I’ve God’s backing to run with Buhari – Bakare
Indeed, Bakare, who is joining partisan politics for the first time, is expected to add value to the Buhari project.
Bakare once vowed to mobilise 12 million Nigerians to campaign against former military president, Gen. Ibrahim Babangida. It will be interesting if he could mobilise 12 million voters to vote for him and Buhari at the April polls.
Shortly after he was chosen, Bakare reportedly said that God had a hand in his decision to join politics and become a running mate to Buhari, and quoted copiously from the Bible to back up his claims.
A lawyer, PhD holder and formerly a Muslim, Bakare said he accepted the offer to run with Buhari and serve his country after consulting with leading men of God.
“I did not accept the offer to be Buhari’s running mate because of fame and popularity; I already have that. I took it because I want to serve my generation according to the will of God and to change things. I did not lobby for the position but when Buhari called, I accepted the offer. I consulted with those who mattered and with top echelons in Christendom and they gave me the go ahead. We want to change Nigeria perpetually,” he stated.
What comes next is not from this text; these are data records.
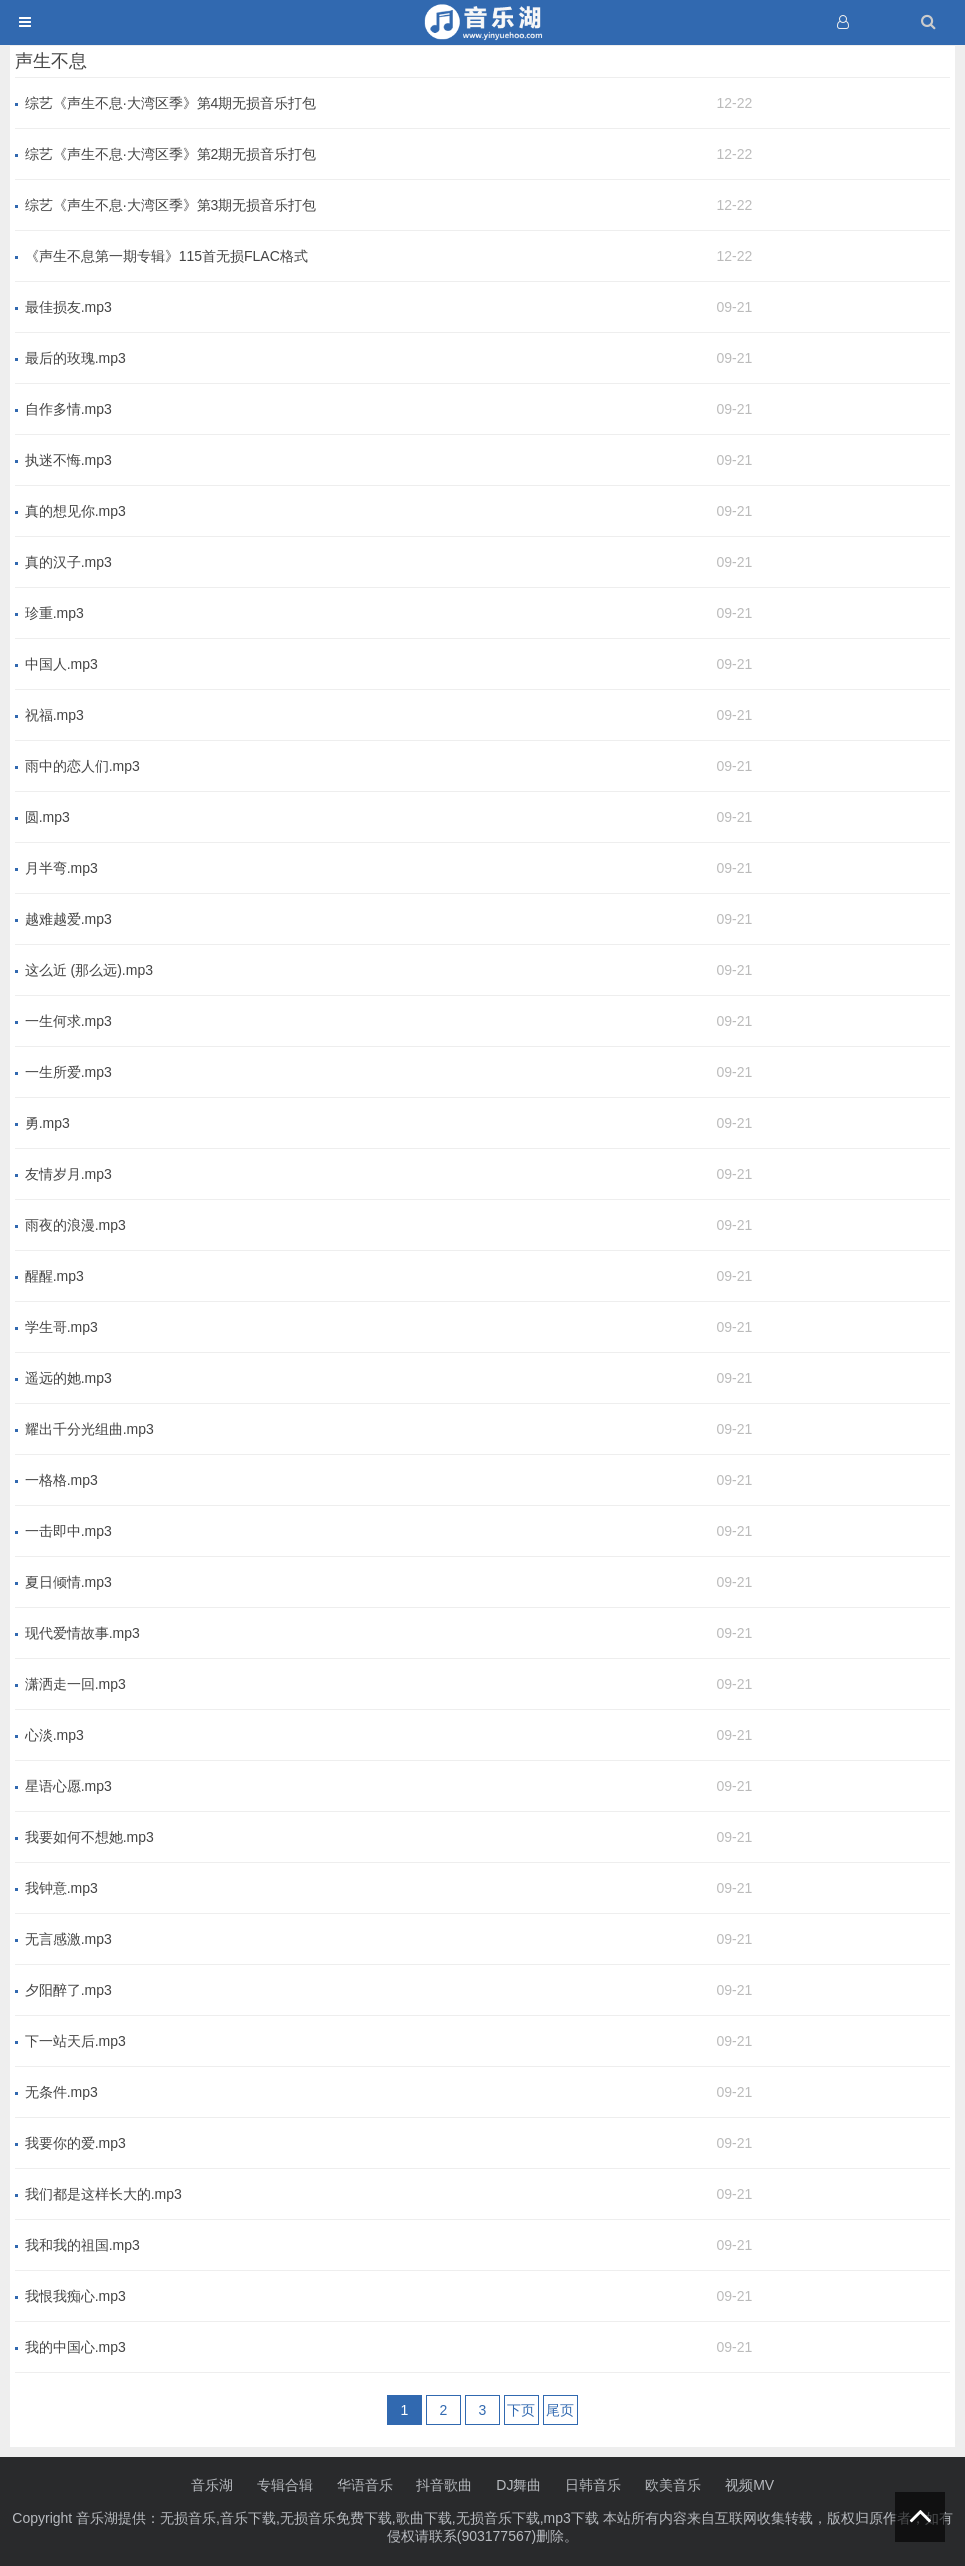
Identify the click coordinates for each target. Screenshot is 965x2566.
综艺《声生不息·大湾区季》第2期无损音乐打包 (171, 154)
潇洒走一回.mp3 (75, 1684)
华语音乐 (365, 2485)
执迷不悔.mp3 (68, 460)
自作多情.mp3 (68, 409)
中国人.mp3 (61, 664)
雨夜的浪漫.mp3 (75, 1225)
He was said to have told his congregation last Sunday that among those he consulted was Pastor Enoch Adeboye of the Redeemed Christian Church of God (RCCG), whom he had antagonised for a while.
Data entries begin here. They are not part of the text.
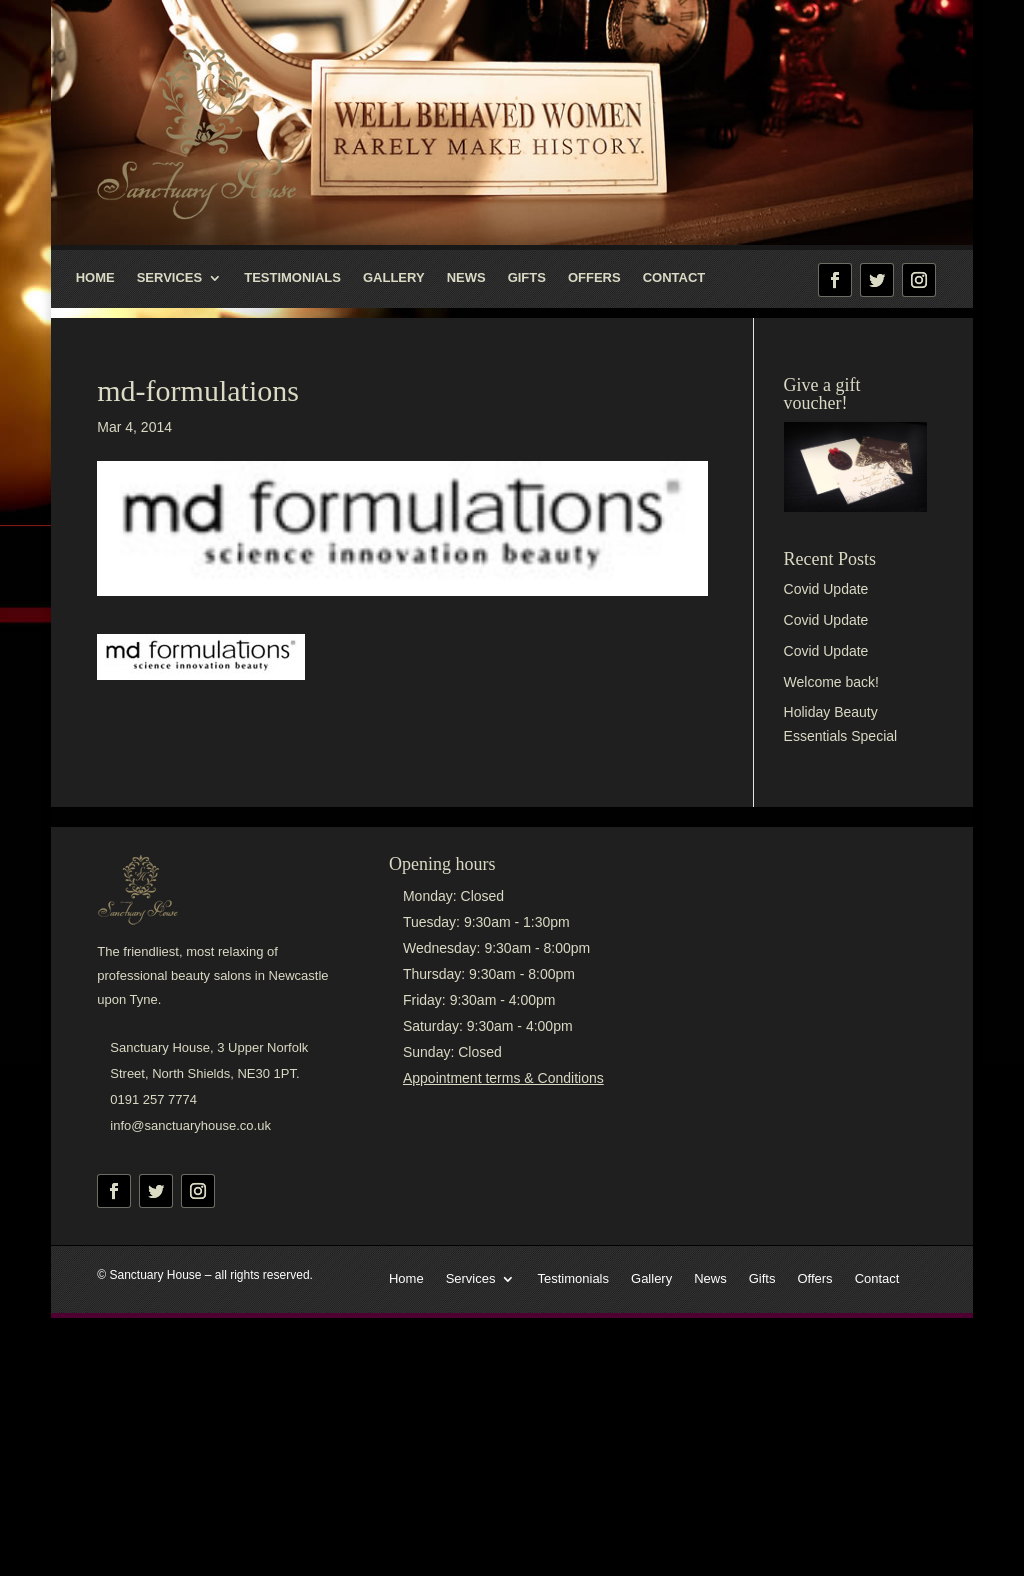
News (466, 278)
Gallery (394, 278)
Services (170, 278)
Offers (594, 278)
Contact (674, 278)
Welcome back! (831, 682)
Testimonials (292, 278)
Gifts (527, 278)
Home (95, 278)
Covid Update (826, 589)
My plans for Nigeria – Buhari
If elected, Buhari said to realise his mission of security, stability and prosperity, he would, in his first term in office, pursue four cardinal programmes: institution reforms and strengthening; infrastructural development and rehabilitation; economic reform and diversification; and provision of adequate security and enhancement of social service to the citizenry.
“In Nigeria, poor and inadequate state of our infrastructural facilities especially in agriculture, power and energy, transportation and telecommunications have resulted in devastating consequence, on the economic activities and standards of living of our people.
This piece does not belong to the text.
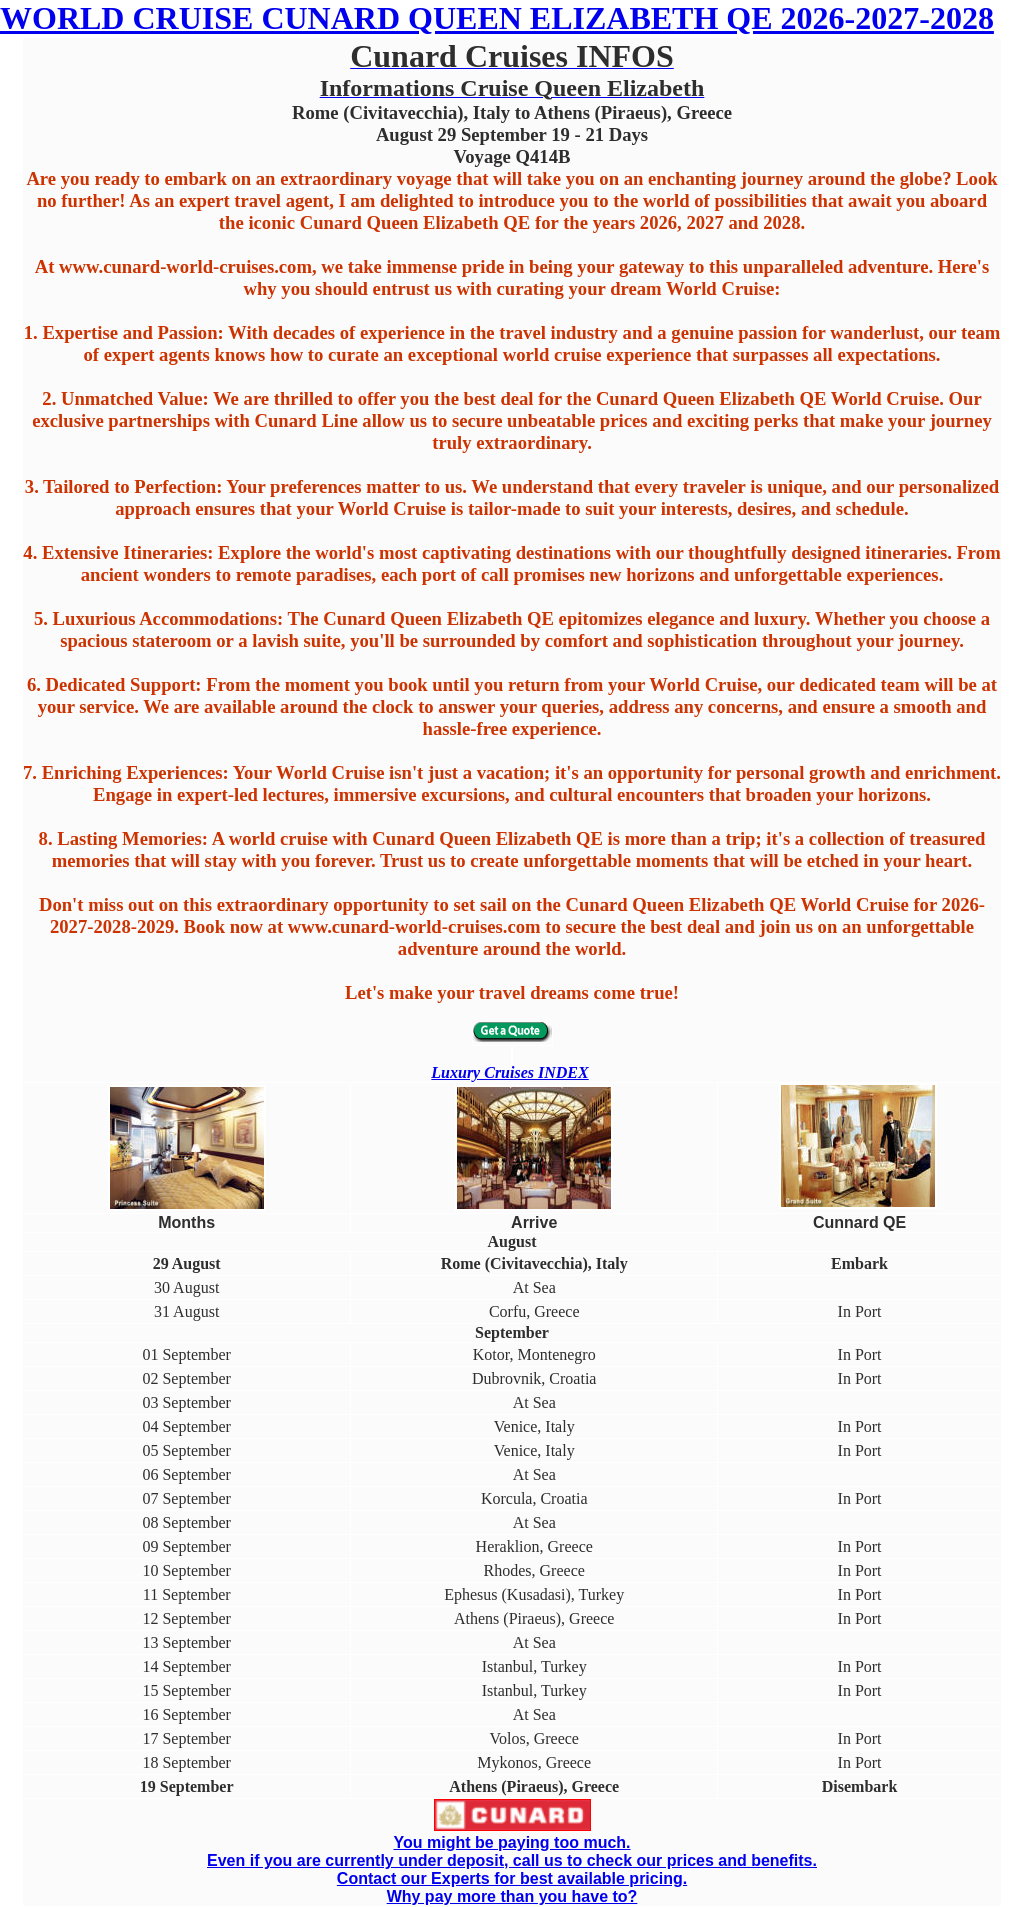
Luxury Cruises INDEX (509, 1072)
Therefore, the attainment and maintenance of functional and modern infrastructural facilities in these field is one of the cardinal programmes of CPC during its first term in office,” he said.
To get to Aso Rock and start implementing these programmes, Buhari would have to make good use of his fine attributes or strengths.
His strengths include: determination, integrity, discipline, strong national security and defense credentials, strong anti-corruption credentials, experience as a former head of state, and good political structure especially in the North.
Maximising his strengths, Buhari has to fashion measures to reduce the attenuating effects of his perceived weaknesses such: old age, public perception as Sharia/Islamic proponent, dictator, weak political structure in the South and the hard policies he unfurled on the polity during his 20-month reign as military ruler.
However, Buhari insists that in a free and fair election, his track record in public office would do the magic for him. “When I had the opportunity to lead this country…You try and follow my antecedents as a governor, as minister of petroleum, as head of state, as chairman of PTF (Petroleum Trust Fund); haven’t I tried as an individual wherever I have managed to be accountable and transparent? I believe you can get the answer from your archives,” he said.
It is to be seen how far Buhari would go this time.